Pete, you see, was unlucky and lucky at the same time. Unlucky, in that the car he was going on an 'adventure' with his parents in hit a deer and left him an orphan, but lucky in that he acquired a larger than life friend that day - a dragon he names Elliot. His new friend looks as though he might have evolved from the moss and ferns on the forest floor, sporting a thick green coat of fur rather than shiny scales, a cute snaggletooth and a leathery set of wings.
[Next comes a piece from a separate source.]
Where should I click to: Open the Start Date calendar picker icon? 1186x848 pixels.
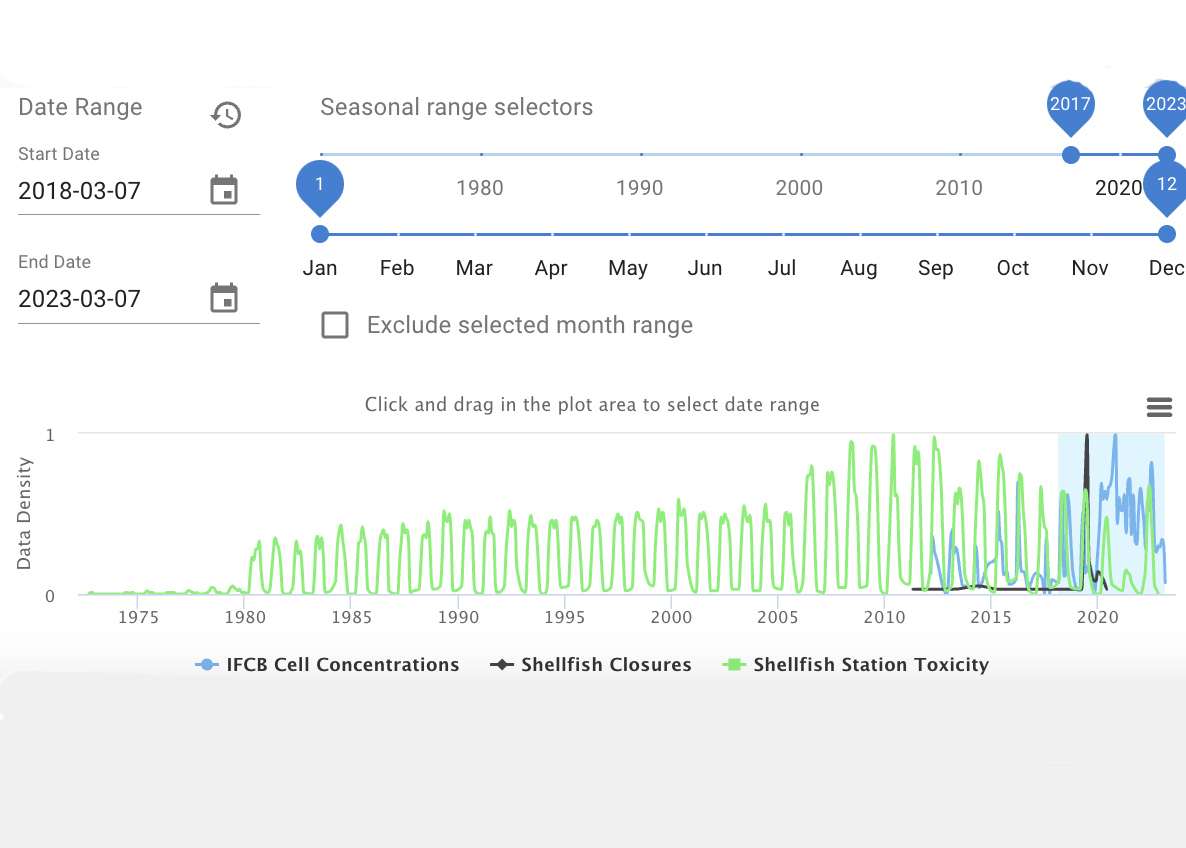pos(224,190)
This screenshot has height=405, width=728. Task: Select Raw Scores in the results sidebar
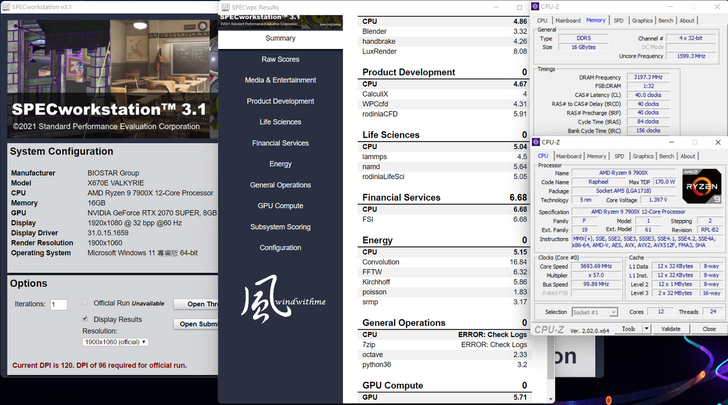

Lowery doesn't explain how the pair of them cope when Pete first arrives, age five, he just shows us how they play together and have a mutual understanding - Pete talking and Elliot responding in a low, comforting rumble - like so much in the film, we don't need to see the magic to know that it is there.
Which is not to say Elliot doesn't have a trick or two up his nostrils, including a good line in flying, if not landing, and the ability to 'disappear' into thin air, unless you're looking very carefully for him. Six years later, and the town of Millhaven is encroaching on the big woods where the pair of them live, courtesy of a logging firm run by Gavin (Keith Urban) and his widower brother Jack (Wes Bentley). Jack's girlfriend Grace (Bryce Dallas Howard) is a forest ranger whose dad (Robert Redford, who also looks these days as though he evolved from a forest oak) swore he once saw a dragon.
When Grace's path crosses that of Pete, she takes him back to town, where he embarks on a tentative friendship with Jack's daughter Natalie (Oona Laurence) but Elliot's almost simultaneous encounter with Gavin is not so happy, setting in motion conflict that will lead to an inevitable showdown. As fans of Lowery's other films might expect, Pete's Dragon is better in its quieter, more observational moments. It is there that the lush greens of the forest evoke a sense of adventure in the young and a warm nostalgic thrum in adults, with even those who don't remember childhood woodland walks likely to find themselves wistful for them. These are also the moments where more complex emotions, such as being torn between two sets of friends and possibilities, lie - far removed from the heavier tear-jerking scenes that the Disney arc ultimately demands.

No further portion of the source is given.